ABOUT THIS TASK: Take every line of the material below that includes the string "accomplish" and copy it out.

INFORMATION SUPPLIED:
□ □ □

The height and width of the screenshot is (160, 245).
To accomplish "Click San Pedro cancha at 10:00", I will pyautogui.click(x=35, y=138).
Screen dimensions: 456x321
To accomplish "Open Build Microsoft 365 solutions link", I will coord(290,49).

□ □ □

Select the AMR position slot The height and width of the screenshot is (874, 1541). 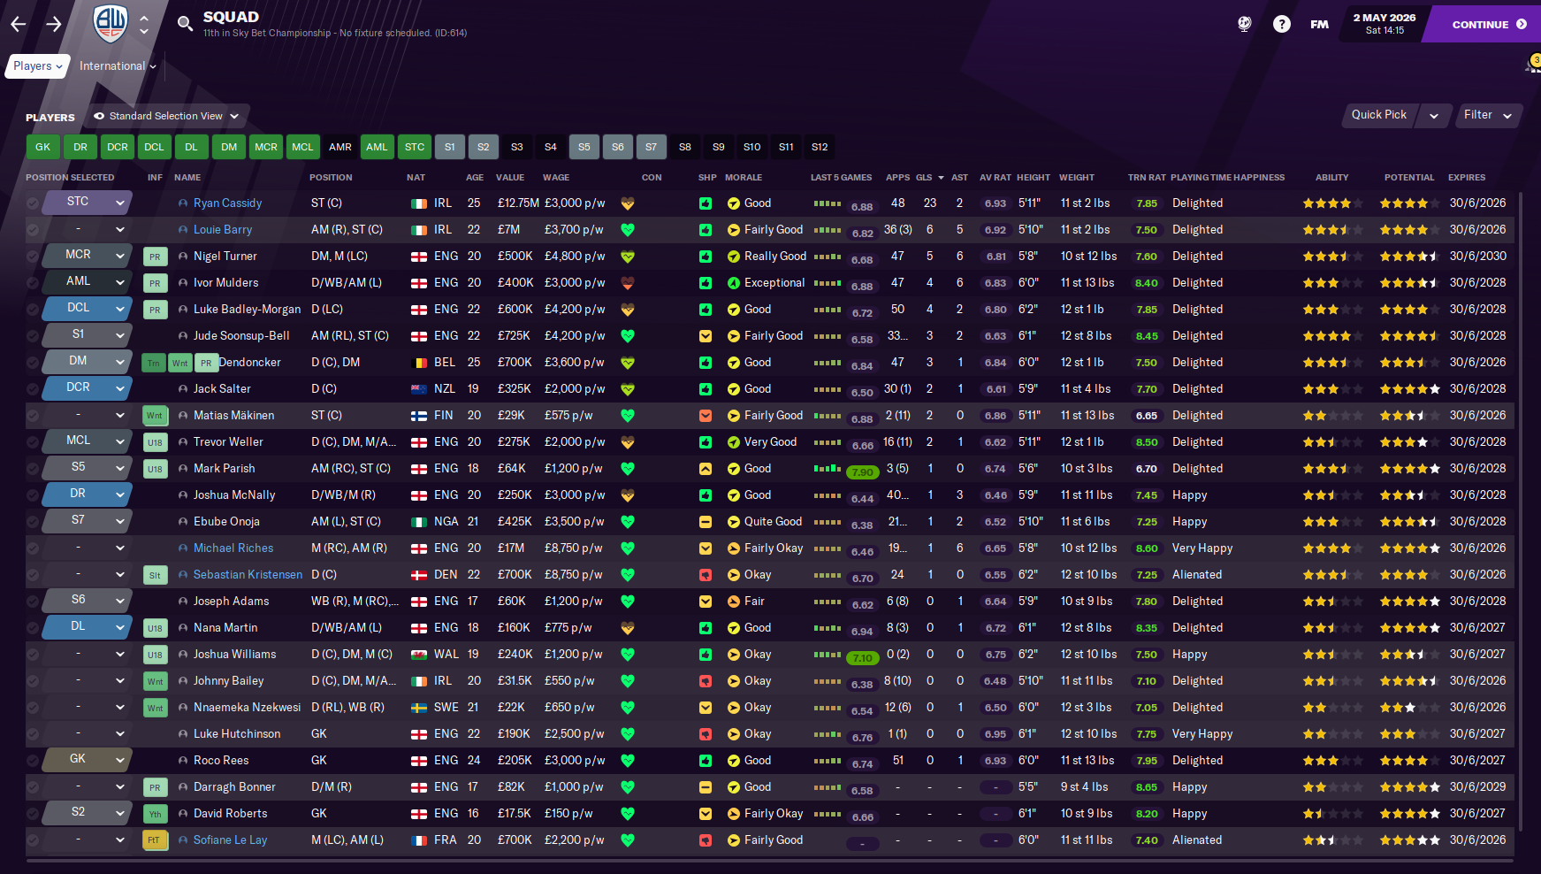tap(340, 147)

□ □ □

EXPECTED ANSWER:
To accomplish "Click San Pedro cancha at 10:00", I will pyautogui.click(x=35, y=138).
To accomplish "Open Build Microsoft 365 solutions link", I will coord(290,49).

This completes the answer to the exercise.